Mutluluk dünya insanında aranmayacak kadar uzaktayken, gülen yüzlere şahit oluyordu gözlerimiz karşılaştığımız çoğu çehrede. Ya bencildik, kendimizden gayrısını sessize alıp bir kendine açıktı gözlerimiz ya da mutluluk dediğimiz şeyi sadece dudaklarımıza verdiğimiz yay şeklinden ibaret sanıyorduk. Tam olarak kestiremiyorum, hangi insan ne şekilde buluşturuyordu yüzünü tebessümle ama çoğumuzda bilinç dışı bir eylemdi kanımca. Hamurumuzun olmazsa olmazı alışmak eylemi alıştırmıştı yüzümüze bu ifadeyi. Yüzümüzdeki o ifadeye bakıp mutlu diyorlardı, onun yokluğu ise mutsuzluktu. Yaralarımıza merhem olup tebessümlerimizin sahipleri de vardı evet ama öte yandan insan insana genelde acıdan başka bir şey vermiyordu.

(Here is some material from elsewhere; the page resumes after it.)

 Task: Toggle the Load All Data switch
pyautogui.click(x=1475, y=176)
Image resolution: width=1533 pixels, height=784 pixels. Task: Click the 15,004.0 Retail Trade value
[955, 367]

Çok nadir karşılaşıyorduk ki birinin mutluluğu diğerini mutlu etsin. İnsan bu ya tam anlamıyla tadamadığı gibi karşısındakinin acısını, yine tam anlamıyla mutlu olamıyordu karşıdakinin sevinciyle. Benlikten bize geçişi sağlayamıyorduk. Acizliğimiz, hiçliğimiz, herkes gibi oluşumuz hep gölgeleniyordu ben diyen yanımız tarafından. Ne acı ki benliğimiz unutturuyordu kendimiz dışında var olanları. Bir türlü beceremiyordu dünya insanı dünyanın mutluluk epiğini yazmayı. Halbuki ne olurdu ki bir kahkaha daha fazla atsak beraber, ne olurdu ki göz yaşlarımız unutsa acıdan akmayı da mutluluğun habercisi olsa? Faniliği ile var olmaya çalışan insan ne olurdu ki toprakla kavuşmadan ulaşsa doyum denen olguya, nasıl olurdu? Tüm hislerin üstünde bir his var ki insanı bir parça insan eyleyen; tüm geçiciliğe, tüm faniliğe rağmen bitmeyecekmiş gibi yaşanılan o an ve anın verdiği o duygu. Sıradan olanın ötesinde olan, başka olan, bambaşka olan, alışılmış olanı geride bırakan... Ah kendi gibi olan insan, savur ışıklarını üzerimize, gerçekliğin aydınlatsın gecemizi, el feneri ol karanlık dünyamıza, tebessümlerine bulaşsın bakmakla yetinen gözlerimiz...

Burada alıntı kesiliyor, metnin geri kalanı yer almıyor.